Activity = Your task is to filter the data below down to the lines holding "agent".

Data extracts =
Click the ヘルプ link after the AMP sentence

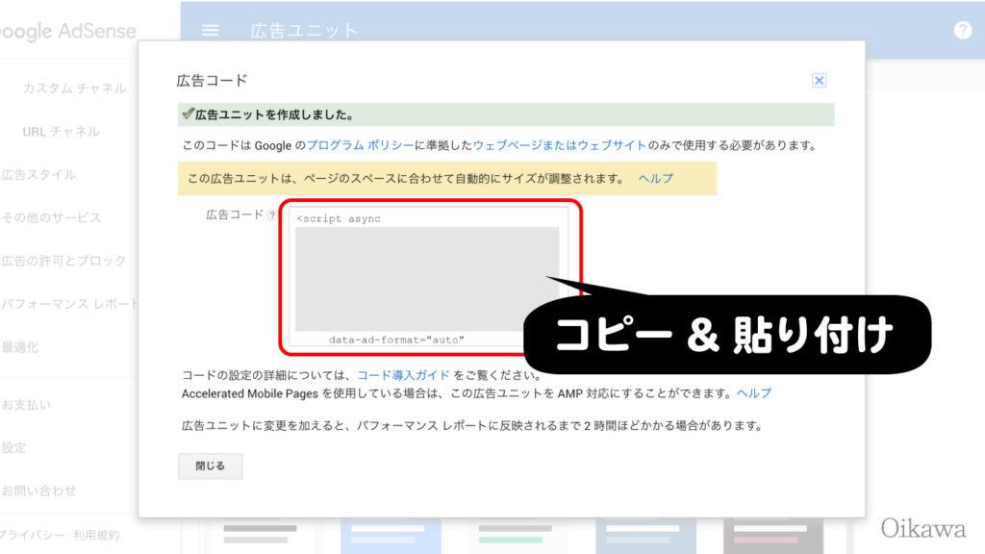tap(753, 393)
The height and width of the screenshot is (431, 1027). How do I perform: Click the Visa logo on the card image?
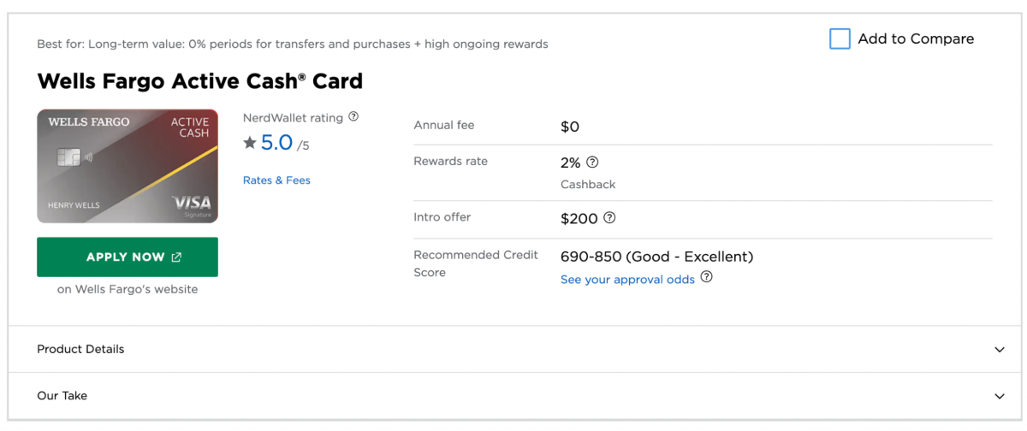191,204
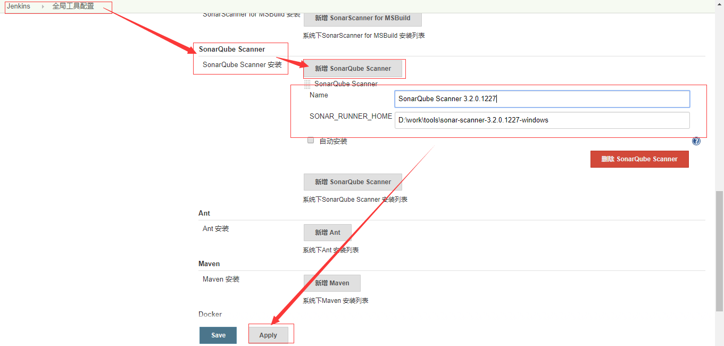Click the 新增 Maven button

pos(332,283)
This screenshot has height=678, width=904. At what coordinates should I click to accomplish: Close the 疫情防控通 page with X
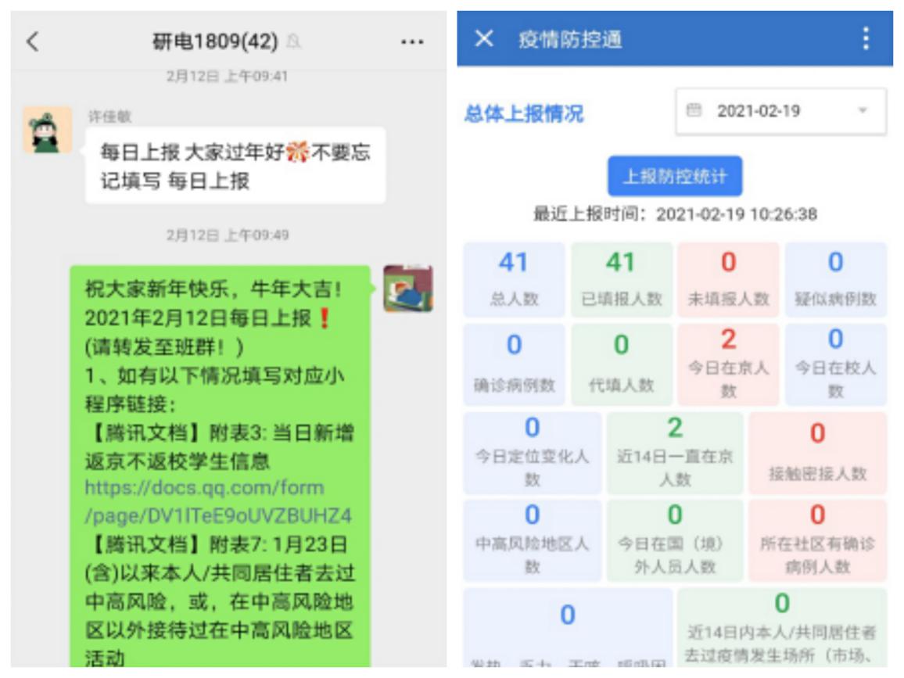click(x=484, y=38)
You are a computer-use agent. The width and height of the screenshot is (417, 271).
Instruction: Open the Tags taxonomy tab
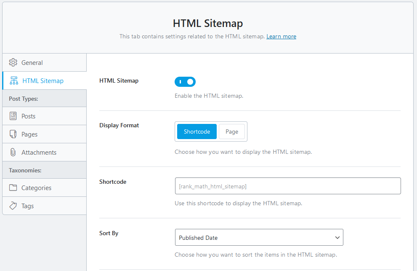[45, 206]
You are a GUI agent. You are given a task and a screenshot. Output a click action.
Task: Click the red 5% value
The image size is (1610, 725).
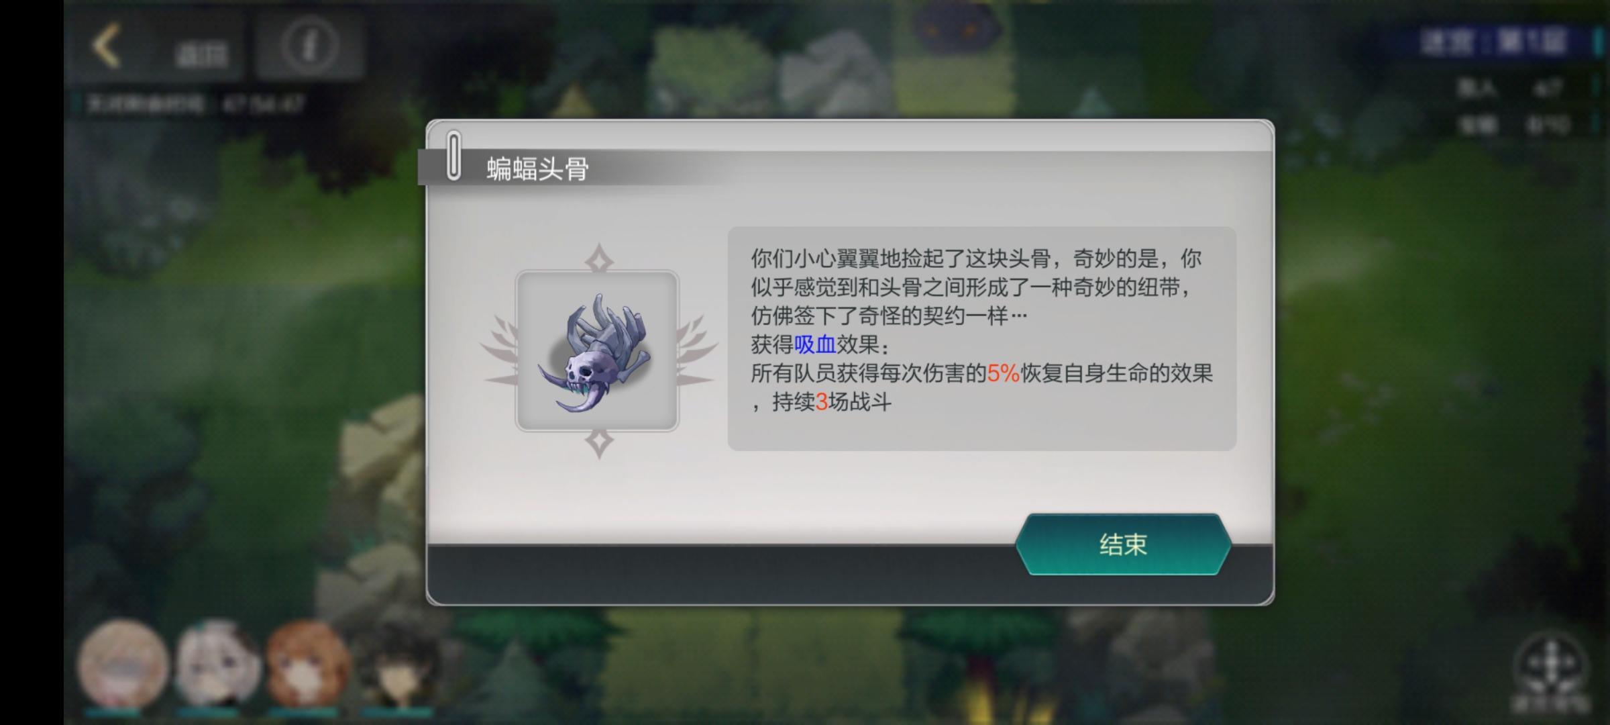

Answer to this problem =
You are a computer-use agent. The width and height of the screenshot is (417, 271).
You are a GUI agent. You are given a task and a screenshot. Output a click action.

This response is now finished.